▸ **Excerpt to read**
## begin
However, despite its many exciting applications, graphene is not currently widely used, and its cost is a key reason why. While the price of graphene has come down since 2010, when it reportedly cost tens of thousands of dollars to make a piece of graphene the size of a postage stamp, it remains expensive (though specific pricing data is hard to come by).
With that in mind, here’s a look at how graphene is made, and why the production process plays such a key role in graphene cost.
Origins of graphene
Graphene’s origin story is by now well known. The 2D material was first produced in 2004, when two professors at the University of Manchester used Scotch tape to peel flakes of it off a chunk of graphite.
The story gives the impression that it’s easy to make graphene, but that’s not entirely true. Yes, anyone with some Scotch tape and a piece of graphite can do it. But although it is simple to make a small amount of the material, it’s actually not easy to make a lot of graphene.
An article published by The Atlantic sums up the situation well: by using the Scotch tape method it’s possible to produce a very small amount of graphene; however, the material’s myriad applications “require more than a tiny flake of graphene, and scaling up production requires something other than a really big piece of scotch tape.”
The Scotch tape method of making graphene is known as exfoliation, and there are other ways to create graphene via exfoliation as well. For instance, a diamond wedge can be used to cleave graphene layers.
But what are some other ways of making graphene? Currently the most popular method is chemical vapor deposition (CVD). As the Atlantic explains, the process involves a mix of gases reacting with a surface to create a graphene layer. The process creates high-quality graphene, but the graphene is often damaged when it comes time to detach it from its substrate.
## end
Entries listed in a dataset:
## begin
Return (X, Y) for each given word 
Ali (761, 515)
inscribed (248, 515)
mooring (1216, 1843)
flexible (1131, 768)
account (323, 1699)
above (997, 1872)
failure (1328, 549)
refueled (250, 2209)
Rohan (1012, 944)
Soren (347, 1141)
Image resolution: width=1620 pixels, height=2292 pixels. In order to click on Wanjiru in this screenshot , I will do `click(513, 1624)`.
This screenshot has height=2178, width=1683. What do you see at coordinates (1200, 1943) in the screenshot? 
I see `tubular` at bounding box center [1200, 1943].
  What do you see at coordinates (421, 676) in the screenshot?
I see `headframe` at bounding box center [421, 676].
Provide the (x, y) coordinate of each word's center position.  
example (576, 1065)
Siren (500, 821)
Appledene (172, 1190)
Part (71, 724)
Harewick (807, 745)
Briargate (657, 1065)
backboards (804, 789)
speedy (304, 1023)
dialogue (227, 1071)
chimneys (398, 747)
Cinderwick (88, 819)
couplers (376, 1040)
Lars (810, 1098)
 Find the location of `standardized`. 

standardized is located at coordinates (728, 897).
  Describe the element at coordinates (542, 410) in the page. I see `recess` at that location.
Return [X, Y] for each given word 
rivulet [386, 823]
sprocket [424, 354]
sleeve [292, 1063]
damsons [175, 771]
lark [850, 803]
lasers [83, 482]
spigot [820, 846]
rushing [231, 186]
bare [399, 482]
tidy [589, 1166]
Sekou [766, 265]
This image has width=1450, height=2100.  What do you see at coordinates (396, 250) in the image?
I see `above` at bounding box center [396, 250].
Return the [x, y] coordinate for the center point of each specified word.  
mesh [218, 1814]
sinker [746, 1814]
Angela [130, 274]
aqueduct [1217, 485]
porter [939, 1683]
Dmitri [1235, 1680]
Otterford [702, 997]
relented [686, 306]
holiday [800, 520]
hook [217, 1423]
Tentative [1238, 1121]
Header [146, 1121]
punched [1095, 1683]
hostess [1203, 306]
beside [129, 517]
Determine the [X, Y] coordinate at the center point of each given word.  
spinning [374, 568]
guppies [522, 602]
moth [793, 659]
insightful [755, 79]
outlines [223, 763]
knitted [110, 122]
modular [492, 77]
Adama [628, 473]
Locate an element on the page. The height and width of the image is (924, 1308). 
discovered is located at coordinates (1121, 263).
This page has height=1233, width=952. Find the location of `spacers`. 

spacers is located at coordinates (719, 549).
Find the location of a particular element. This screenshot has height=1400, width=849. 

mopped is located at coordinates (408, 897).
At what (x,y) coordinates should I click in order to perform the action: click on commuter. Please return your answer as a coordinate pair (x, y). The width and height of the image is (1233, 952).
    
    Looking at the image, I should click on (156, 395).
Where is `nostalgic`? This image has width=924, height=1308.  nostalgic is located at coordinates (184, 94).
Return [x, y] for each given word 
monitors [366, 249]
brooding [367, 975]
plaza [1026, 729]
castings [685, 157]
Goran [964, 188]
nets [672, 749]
## end
▸ **Problem statement**
Condense the paragraph of the graphene excerpt that begins "But what are some other ways of making graphene?" into a short bulleted list that keeps its main facts.

▸ **Exercise answer**
- Chemical vapor deposition (CVD) is currently the most popular way to make graphene.
- As The Atlantic explains, a mix of gases reacts with a surface to form a graphene layer.
- The graphene produced is high quality.
- It is often damaged when detached from its substrate.